Five Evidence-Based Recommendations for Improving Adolescent Literacy

The five recommendations include:

  1. Provide explicit vocabulary instruction.
  2. Provide direct and explicit comprehension strategy instruction.
  3. Provide opportunities for extended discussion of text meaning and interpretation.
  4. Increase student motivation and engagement in literacy learning.
  5. Make available intensive and individualized interventions for struggling readers that can be provided by trained specialists.

Specific Vocabulary Instruction Recommendations

The level of evidence for the first recommendation regarding explicit vocabulary instruction is “strong.” Strong refers to consistent and generalizable evidence that a practice causes better outcomes for students in measures of reading proficiency.

Reviewers found that by giving students explicit instruction in vocabulary, teachers help students learn the meaning of new words and strengthen their independent skills of constructing the meaning from text.
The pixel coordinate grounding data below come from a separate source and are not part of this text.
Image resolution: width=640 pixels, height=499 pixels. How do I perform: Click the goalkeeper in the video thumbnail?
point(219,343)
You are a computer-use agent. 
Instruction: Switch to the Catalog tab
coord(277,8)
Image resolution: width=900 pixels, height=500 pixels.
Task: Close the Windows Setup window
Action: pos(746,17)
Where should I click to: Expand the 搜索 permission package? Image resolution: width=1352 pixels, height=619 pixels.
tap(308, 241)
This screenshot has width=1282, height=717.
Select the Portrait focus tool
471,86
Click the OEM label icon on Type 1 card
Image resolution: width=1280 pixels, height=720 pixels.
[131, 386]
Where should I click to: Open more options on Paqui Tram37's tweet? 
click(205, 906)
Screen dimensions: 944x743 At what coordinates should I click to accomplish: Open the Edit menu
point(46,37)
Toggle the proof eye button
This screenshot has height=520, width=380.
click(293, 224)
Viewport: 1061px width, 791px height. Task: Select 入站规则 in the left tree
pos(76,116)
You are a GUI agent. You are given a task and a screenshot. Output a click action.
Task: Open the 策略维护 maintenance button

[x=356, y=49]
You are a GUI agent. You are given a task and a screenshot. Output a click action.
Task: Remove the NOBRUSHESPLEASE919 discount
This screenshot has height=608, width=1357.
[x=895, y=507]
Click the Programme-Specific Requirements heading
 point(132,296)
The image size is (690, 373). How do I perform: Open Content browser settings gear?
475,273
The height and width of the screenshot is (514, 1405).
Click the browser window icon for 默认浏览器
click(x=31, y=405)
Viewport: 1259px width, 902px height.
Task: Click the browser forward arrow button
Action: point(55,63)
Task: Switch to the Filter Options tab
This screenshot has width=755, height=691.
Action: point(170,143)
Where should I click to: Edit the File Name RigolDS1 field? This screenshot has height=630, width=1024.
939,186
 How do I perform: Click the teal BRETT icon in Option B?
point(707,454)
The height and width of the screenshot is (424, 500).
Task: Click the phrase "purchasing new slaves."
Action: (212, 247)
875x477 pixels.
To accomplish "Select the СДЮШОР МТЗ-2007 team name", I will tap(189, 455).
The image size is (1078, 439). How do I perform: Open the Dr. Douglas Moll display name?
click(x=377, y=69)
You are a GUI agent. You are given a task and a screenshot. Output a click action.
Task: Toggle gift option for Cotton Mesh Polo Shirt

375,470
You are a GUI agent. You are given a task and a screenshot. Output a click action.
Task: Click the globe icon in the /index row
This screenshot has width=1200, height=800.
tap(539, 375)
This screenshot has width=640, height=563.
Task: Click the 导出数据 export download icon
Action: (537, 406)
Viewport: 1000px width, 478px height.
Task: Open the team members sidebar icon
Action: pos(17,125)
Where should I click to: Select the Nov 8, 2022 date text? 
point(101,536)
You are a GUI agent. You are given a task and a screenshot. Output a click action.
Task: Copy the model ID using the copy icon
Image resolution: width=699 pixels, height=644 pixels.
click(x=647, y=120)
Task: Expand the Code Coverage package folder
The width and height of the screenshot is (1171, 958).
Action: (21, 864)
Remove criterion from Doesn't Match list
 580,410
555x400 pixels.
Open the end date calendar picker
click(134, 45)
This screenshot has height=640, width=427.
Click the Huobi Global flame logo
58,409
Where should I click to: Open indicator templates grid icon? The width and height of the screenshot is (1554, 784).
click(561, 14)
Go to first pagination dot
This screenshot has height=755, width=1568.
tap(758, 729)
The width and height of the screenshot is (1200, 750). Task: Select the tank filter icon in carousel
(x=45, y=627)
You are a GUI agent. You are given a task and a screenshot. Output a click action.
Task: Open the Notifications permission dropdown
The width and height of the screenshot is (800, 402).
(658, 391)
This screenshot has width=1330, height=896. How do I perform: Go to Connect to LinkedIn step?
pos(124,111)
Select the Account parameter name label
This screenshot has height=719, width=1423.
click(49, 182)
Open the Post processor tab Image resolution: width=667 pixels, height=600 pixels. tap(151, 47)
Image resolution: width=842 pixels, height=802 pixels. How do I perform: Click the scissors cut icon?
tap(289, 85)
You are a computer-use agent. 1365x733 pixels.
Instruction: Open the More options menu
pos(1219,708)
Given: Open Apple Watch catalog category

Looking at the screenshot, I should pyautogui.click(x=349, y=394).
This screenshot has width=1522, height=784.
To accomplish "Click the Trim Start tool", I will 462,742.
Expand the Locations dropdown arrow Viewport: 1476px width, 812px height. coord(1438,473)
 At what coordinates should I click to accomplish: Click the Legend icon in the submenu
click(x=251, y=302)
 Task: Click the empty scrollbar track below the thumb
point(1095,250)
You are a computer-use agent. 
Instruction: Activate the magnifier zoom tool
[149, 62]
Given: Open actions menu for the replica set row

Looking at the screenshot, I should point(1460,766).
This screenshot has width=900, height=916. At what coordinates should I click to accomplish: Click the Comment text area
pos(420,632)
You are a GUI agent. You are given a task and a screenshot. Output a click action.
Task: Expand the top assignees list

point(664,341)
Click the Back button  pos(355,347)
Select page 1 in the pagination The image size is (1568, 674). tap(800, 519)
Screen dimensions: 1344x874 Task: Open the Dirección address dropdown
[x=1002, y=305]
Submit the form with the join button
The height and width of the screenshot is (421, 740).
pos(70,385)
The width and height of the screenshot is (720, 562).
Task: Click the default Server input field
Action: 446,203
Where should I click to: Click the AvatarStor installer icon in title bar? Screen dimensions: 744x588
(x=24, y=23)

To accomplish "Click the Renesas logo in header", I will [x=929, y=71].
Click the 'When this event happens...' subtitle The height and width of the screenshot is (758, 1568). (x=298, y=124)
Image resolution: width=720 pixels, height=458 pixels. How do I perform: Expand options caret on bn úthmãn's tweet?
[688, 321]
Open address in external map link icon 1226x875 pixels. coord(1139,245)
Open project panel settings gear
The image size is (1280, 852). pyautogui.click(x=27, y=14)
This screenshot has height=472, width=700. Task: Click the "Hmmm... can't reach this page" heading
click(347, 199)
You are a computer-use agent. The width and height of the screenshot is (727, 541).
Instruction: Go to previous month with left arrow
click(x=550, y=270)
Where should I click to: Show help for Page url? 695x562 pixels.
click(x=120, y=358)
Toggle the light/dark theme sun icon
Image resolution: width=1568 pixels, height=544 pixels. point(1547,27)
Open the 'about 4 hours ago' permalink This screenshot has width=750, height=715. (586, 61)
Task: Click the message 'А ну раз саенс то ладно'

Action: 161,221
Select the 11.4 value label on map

The practice guide describes how the recommendations for vocabulary instruction should be carried out. Take Aim! at Vocabulary, designed for students who can read at a 4th/5th grade reading level or above, provides vocabulary instruction that meets these recommendations.

Vocabulary Recommendation
(IES Practice Guide)
Features of Take Aim! at Vocabulary
  1. Dedicate a portion of regular classroom lessons to explicit vocabulary instruction. 
Take Aim provides small group or individualized vocabulary instruction for 30-45 minutes per day. Lessons provide explicit instruction for carefully selected target words and specific learning strategies that can help students develop vocabulary independently.
  1. Use repeated exposure to new words in multiple written and oral contexts, and allow sufficient practice sessions in vocabulary instruction.
In Take Aim, students encounter each target word multiple times—as they read the story, the definition, and the clarifying sentence, and as they read subsequent stories within the same unit.  Students also answer several questions that use the target word and complete activities related to each target word.
  1. Give sufficient opportunities to use new vocabulary in a variety of contexts through activities such as discussion, writing, and extended reading.
In Take Aim, students are actively engaged in motivating activities:  high interest stories, graphs for monitoring progress, hink pinks, crossword puzzles, sketching, sharing their sketches, and mapping activities.  Students deeply process the words they are learning through a variety of exposures.  Students have additional opportunities to apply their understanding of target words through enrichment activities.
  1. Provide students with strategies to make them independent vocabulary learners.
Students learn strategies to help them figure out the meanings of unknown words they encounter:  using context clues, analyzing word parts, using a dictionary or glossary.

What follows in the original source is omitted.